The ripple effects of the Vita's market performance are felt to this day; Sony's direction as a platform holder and game maker shifted towards exclusively high end and premium experiences, eschewing the more experimental nature of their earlier platforms and software. Sony's market presence in Japan totally collapsed, and it has not been able to recover from that to this day. On the more positive side of things, the whole "console gaming on the go" conceit, as well as the primacy placed on indie and mid tier games, by Sony in among their final attempts to prop up the dying Vita, ended up leading to the template Nintendo would follow with the Switch not long after, and to a bustling community of smaller and mid-tier developers that had otherwise been threatened to be orphaned by the HD transition.
The Vita, however, did not need to fail. While many, including Sony themselves, will say that the handheld market was dead, and there was no saving the Vita, history has shown that to be false. The Vita's contemporary competitor, the 3DS, had a troubled start, but managed to rally and ended up doing fairly good numbers; the Switch is en route to becoming the highest selling system of all time, and the primary appeal of that is its portable nature. The Vita's failures, therefore, come down almost entirely to Sony not making an effort, or not the right kind of effort.
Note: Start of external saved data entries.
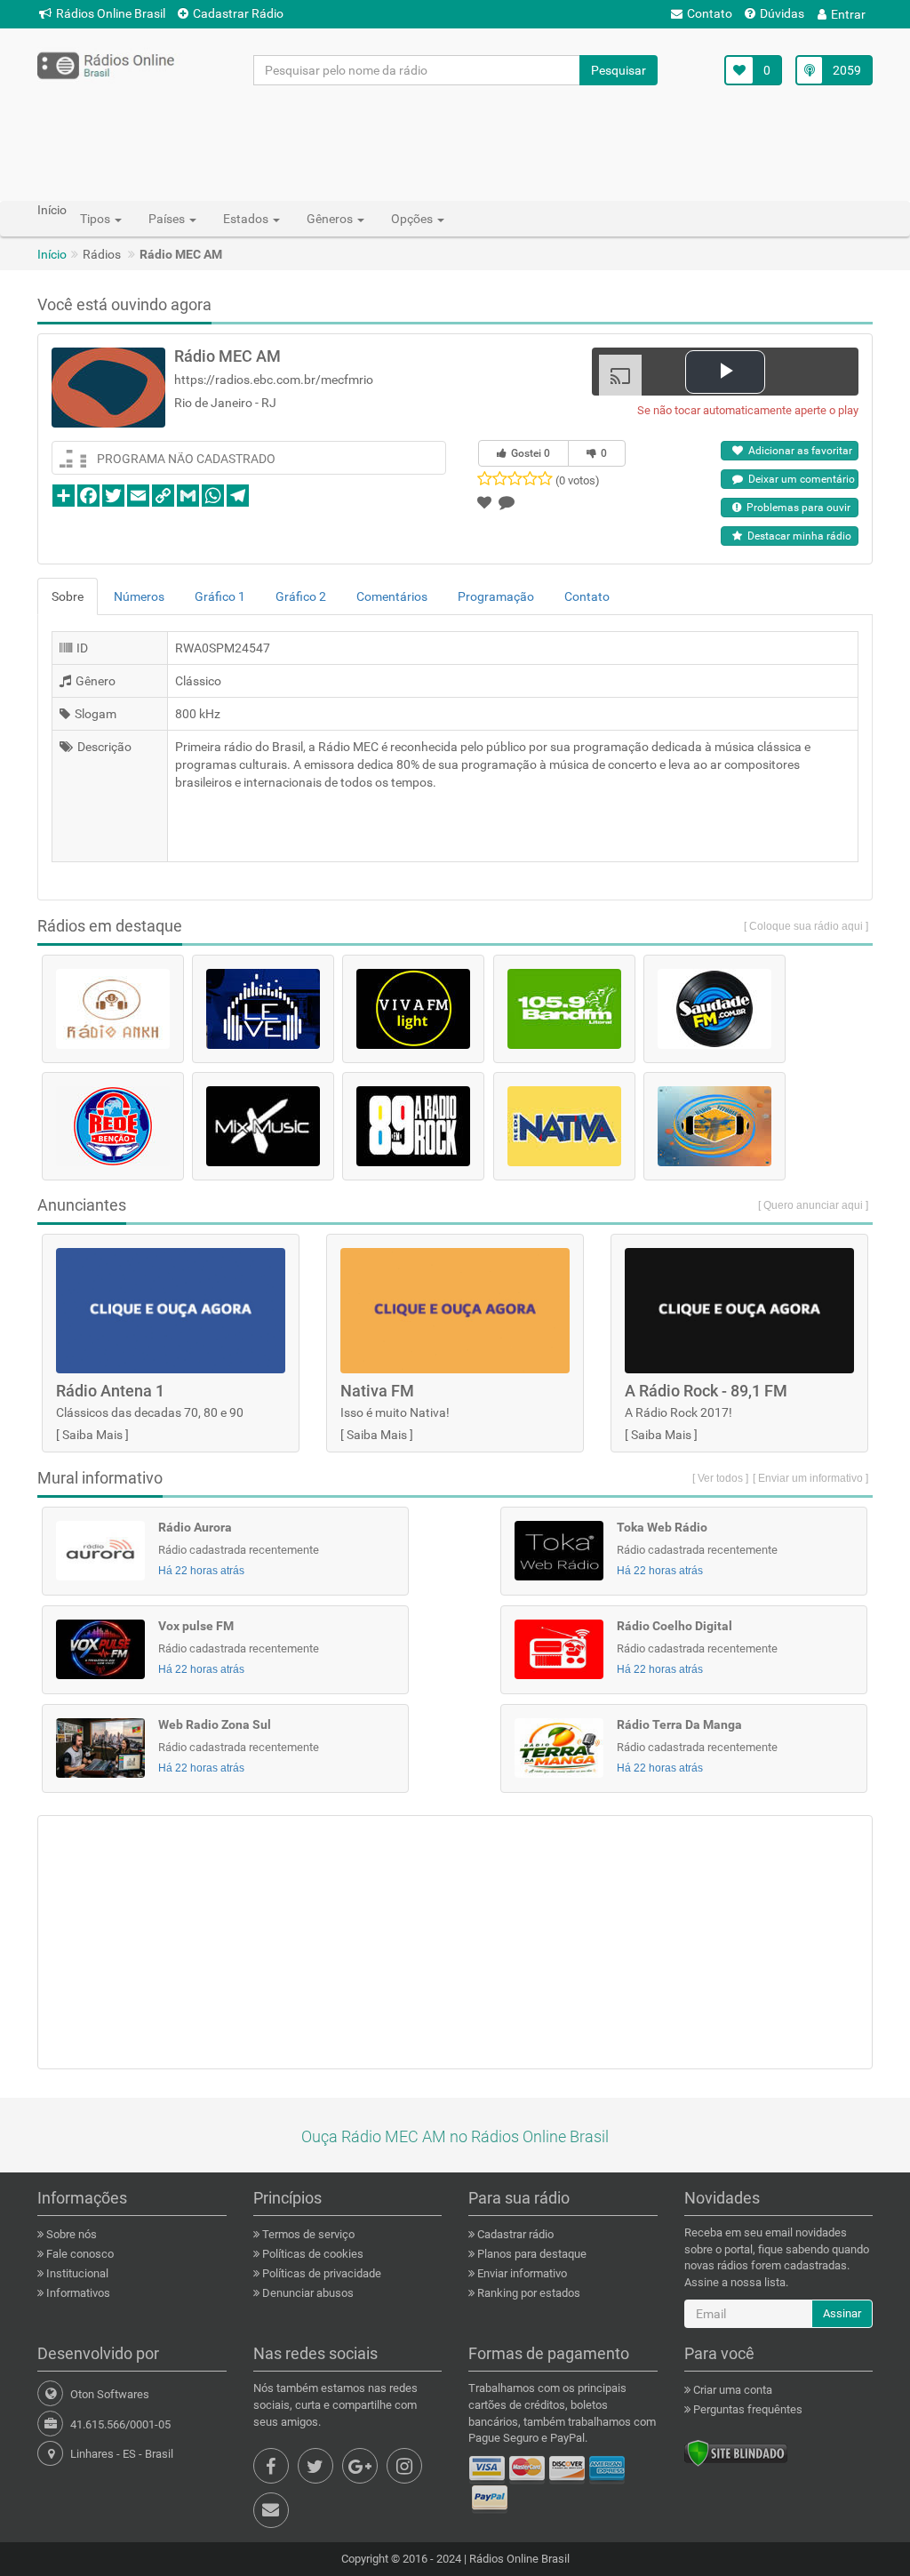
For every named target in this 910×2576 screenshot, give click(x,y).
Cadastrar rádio (514, 2234)
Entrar (848, 14)
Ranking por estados (527, 2293)
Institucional (76, 2273)
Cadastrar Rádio (238, 13)
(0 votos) (577, 480)
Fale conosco (79, 2253)
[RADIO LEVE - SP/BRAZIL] (263, 1009)
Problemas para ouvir (795, 507)
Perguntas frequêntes (746, 2409)
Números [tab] (139, 596)
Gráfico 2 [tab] (300, 596)
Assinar (842, 2313)
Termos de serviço (307, 2234)
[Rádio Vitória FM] (714, 1126)
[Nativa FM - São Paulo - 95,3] (564, 1126)
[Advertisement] (455, 142)
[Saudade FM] (714, 1009)
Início (52, 254)
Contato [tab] (587, 596)
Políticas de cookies (311, 2253)
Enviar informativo (521, 2273)
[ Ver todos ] (720, 1478)
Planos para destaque (531, 2253)
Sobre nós (70, 2234)
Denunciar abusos (306, 2293)
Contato (709, 13)
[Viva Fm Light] (413, 1009)
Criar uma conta (731, 2389)
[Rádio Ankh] (113, 1009)
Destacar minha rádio (796, 536)
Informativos (77, 2293)
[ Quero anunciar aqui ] (813, 1205)
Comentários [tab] (391, 596)
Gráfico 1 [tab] (220, 596)
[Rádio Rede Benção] (113, 1126)
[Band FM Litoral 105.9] (564, 1009)
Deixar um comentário (799, 479)
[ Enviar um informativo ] (810, 1478)
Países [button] (168, 219)
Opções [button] (413, 219)
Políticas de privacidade (320, 2273)
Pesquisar (618, 70)
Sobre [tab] (68, 596)
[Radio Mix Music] (263, 1126)
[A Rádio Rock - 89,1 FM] (413, 1126)
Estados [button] (247, 219)
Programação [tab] (496, 596)
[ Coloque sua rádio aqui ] (806, 926)
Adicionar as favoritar (797, 450)
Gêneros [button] (331, 219)
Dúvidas (782, 13)
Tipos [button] (96, 219)
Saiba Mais (92, 1435)
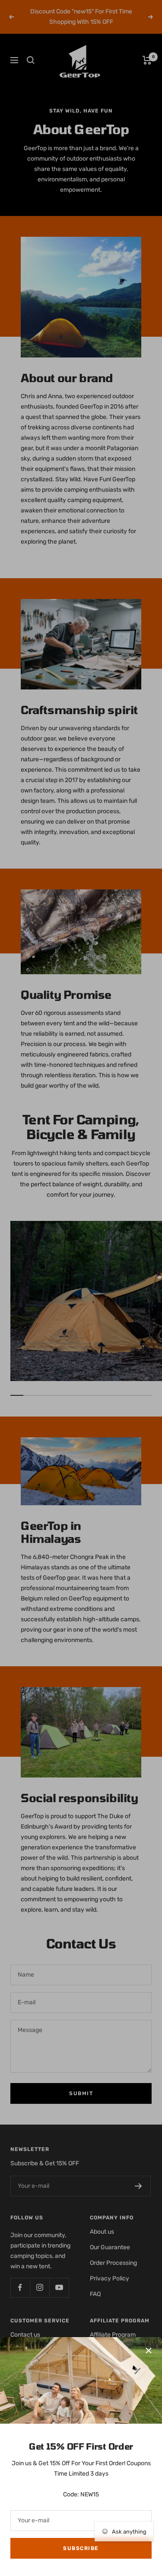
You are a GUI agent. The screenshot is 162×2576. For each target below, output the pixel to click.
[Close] (149, 2350)
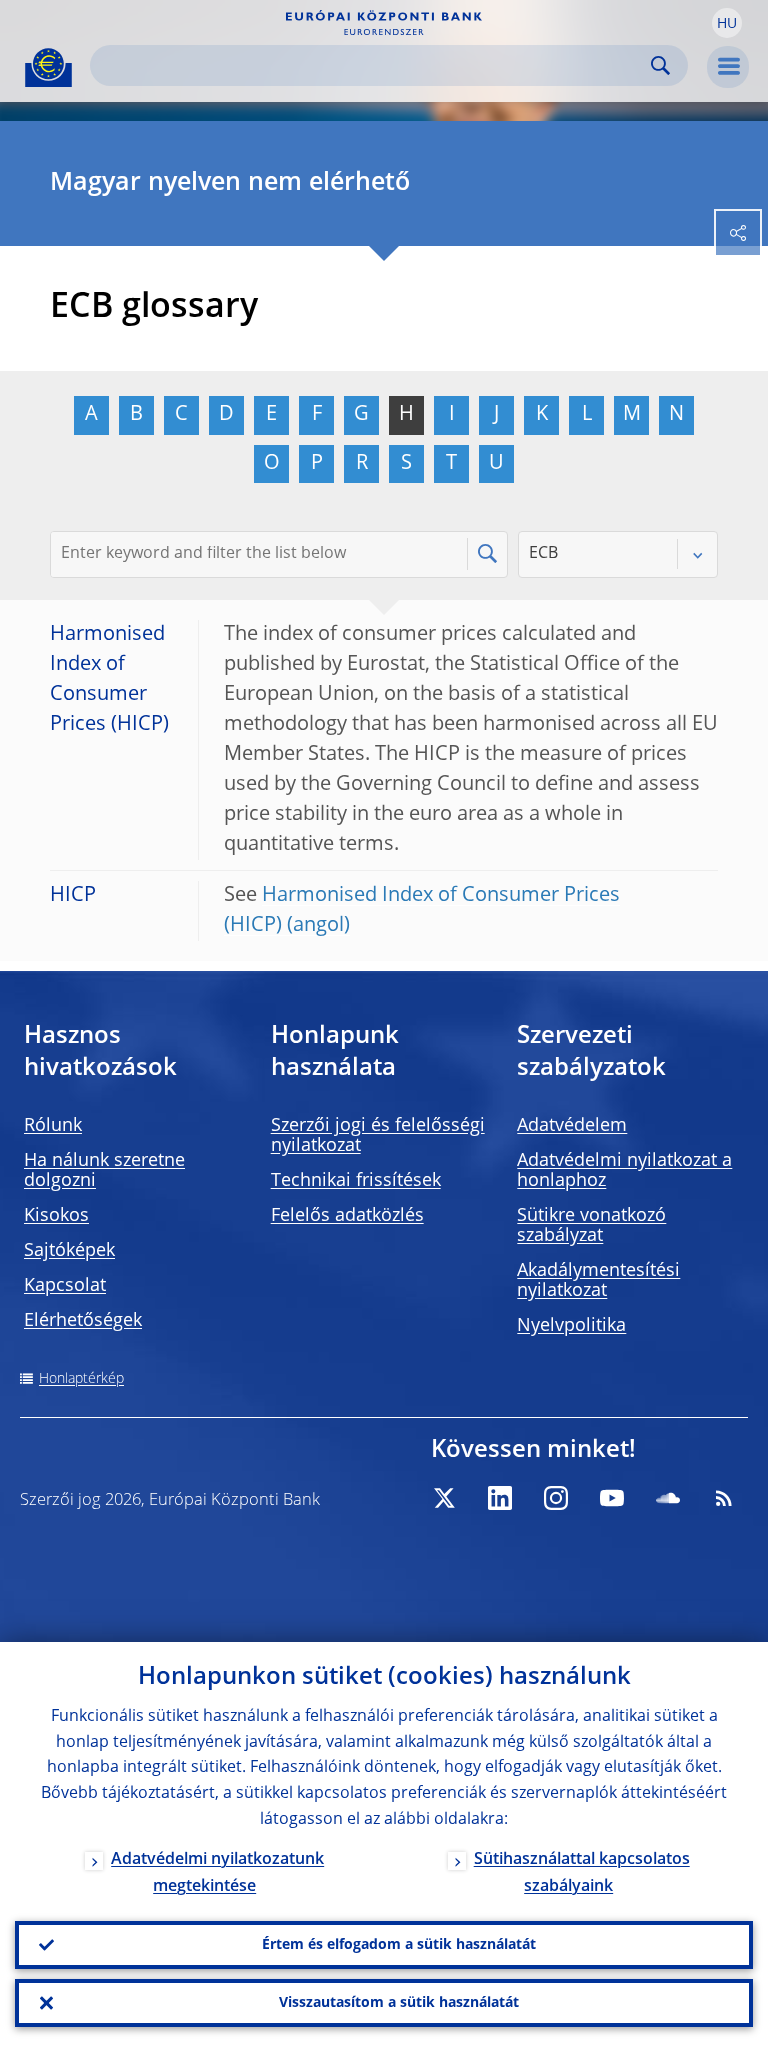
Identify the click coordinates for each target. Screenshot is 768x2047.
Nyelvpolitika (571, 1326)
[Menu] (728, 67)
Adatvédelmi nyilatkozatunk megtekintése (217, 1873)
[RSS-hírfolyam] (724, 1498)
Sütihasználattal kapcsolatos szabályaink (582, 1873)
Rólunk (53, 1126)
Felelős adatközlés (347, 1216)
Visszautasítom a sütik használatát (399, 2003)
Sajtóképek (69, 1251)
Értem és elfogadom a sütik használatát (399, 1945)
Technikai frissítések (356, 1181)
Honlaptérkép (81, 1379)
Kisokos (56, 1216)
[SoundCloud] (668, 1498)
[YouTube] (612, 1498)
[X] (444, 1498)
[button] (727, 23)
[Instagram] (556, 1498)
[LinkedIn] (500, 1498)
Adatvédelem (572, 1126)
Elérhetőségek (83, 1321)
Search (660, 65)
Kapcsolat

With the benefit of hindsight, I want to ask Famiboards - what would you have done to try and have it sell more than it ultimately ended up doing? You essentially have carte blanche, but you act under these constraints:
- You cannot change the system hardware. All of it, including the specs, the OLED screen, the rear touch pad, the battery, and, yes, the memory cards, must be retained. You can choose to make smaller changes to the hardware (you can choose to forego the 3G inclusion entirely, and you can change the charging port from a proprietary one to a standard one, if you wish), but the nature of the system is what it is, you can't change it
- You can make any changes you want to the marketing and release strategy. This includes release window, SKUs, bundles, pricing, and yes, branding (meaning everything up to and including the name is fair game to be changed)
- You can request changes to OS, UI, services, digital store, memory management, ecosystem, how the Vita interacts with other devices, all of that is fine
- You can choose to redirect resources from PS3 and/or PS4 to the PS Vita
- You can make changes to third party outreach (third parties of any size, including Japanese or western, AAA, mid tier, or indie)
- You can make changes to first party studio strategy
- You cannot choose to abandon the Vita. The Vita must release, and it must release in the form it was in. You are, as specified, allowed to make more minor changes
Within the constraints of the situation Sony was in in 2011, would the Vita even have been a "success"? How much more could it have sold? For example, if you post a full fledged plan for making the Vita sell more than it ultimately did, what do you envision the final sales tally being? Would the investment in such a case truly have been worth it?
I look forward to seeing what you have to say.